There is no brick-and-mortar. There is no ecommerce. Integrated campaigns have been on the rise in recent years and while some businesses may identify as online or offline, when it comes to marketing, it's likely their methods run cross-platform.
The bridge is social media, says Matt Siltala, president of Avalaunch Media.
While it's most natural for an ecommerce company to promote via social media, and an offline store to market at local events or through direct mail, more often than not the lines are blurred.
Maria Fernandez Guajardo, vice president at RetailNext, notes that 89% of consumers would sign up for mobile messages if they were personalized, citing a 2013 study by Vibes.
In-store promotions no longer need to be planned in advance, but can be triggered in reaction to uncharacteristically low traffic and notify customers via social media, an app or email.
"Today, with real-time monitoring and alerts, in-store analytics can make marketing and management aware of low traffic stores immediately," says Fernandez Guajardo. "And with social media and mobile access to information right at the shoppers’ fingertips, a marketing campaign can be triggered instantly."
Mashable took a look at how brands bridge online and offline presence and what small businesses can learn from these examples.
Ordering an article of clothing online, with no sense to the feel of fabric or quality of stitching, is daunting — and no less when it's a high-priced item such as a suit. Indochino sells custom-tailored suits to men online and offers a program called Traveling Tailor so customers are able to get measurements taken, experience fabrics and discuss other customizations with a professional. Similarly, Blurb, which prints self-published books on quality materials, has done a pop-up shop along with training workshops and events — something sure to introduce new prospects to its service and provide first-hand experience with a product with qualities difficult to portray online.
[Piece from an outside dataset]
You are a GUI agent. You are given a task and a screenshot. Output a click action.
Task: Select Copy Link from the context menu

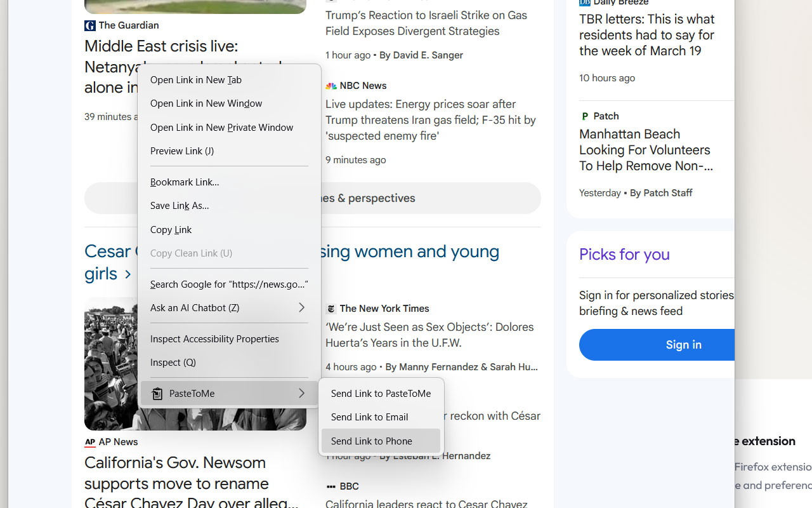[171, 230]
Storefront is a company which pairs desirable retail spaces with brands, often ecommerce, looking for a temporary solution to market goods in real life. It's been used by Zipcar, artisan chocolate company Cocotutti and StoreEnvy, to name a few.
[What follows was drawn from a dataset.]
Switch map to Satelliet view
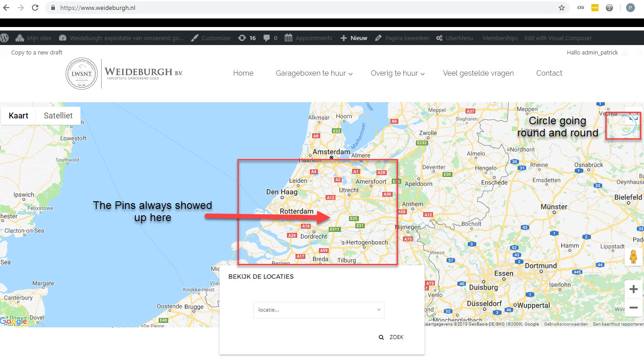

Even though Zipcar didn't use its physical presence to hock a physical good, it offered a deal to consumers who visited the pop-up, which provides a clear conversion rate to measure the ROI of the promotion.
In each of these examples, marketing promotions that took place in real life either provided a high-touch interaction with the product or an opportunity to build a relationship with the consumer.
Brick and mortar, and online promotion
A picture is worth a thousand words — and one barbershop found a simple blog to be just the thing to get the word out about its classic services. Danburry Barber, located in Provo, Utah, posts photos daily of clients and garnered press attention both locally and beyond. Similarly, barber Clark Walker used Instagram for personal branding which helped him land a job at Fellow Barber in NYC.
Diet Coke launched a campaign, The Heart Truth, to raise awareness for heart health for women, with the hashtag #showyourheart prominently featured on packaging. Responses on Twitter and Instagram using the hashtag were entered into a contest.
The importance of using physical goods to point to a digital presence is summed up as such: "If you're handing someone a printed surface of any kind and there's no website address attached to it, what are you thinking?" writes Chris Brogan.
But similarly, making a digital record of your offline presence, as Danburry Barber illustrated, serves to bridge customers back.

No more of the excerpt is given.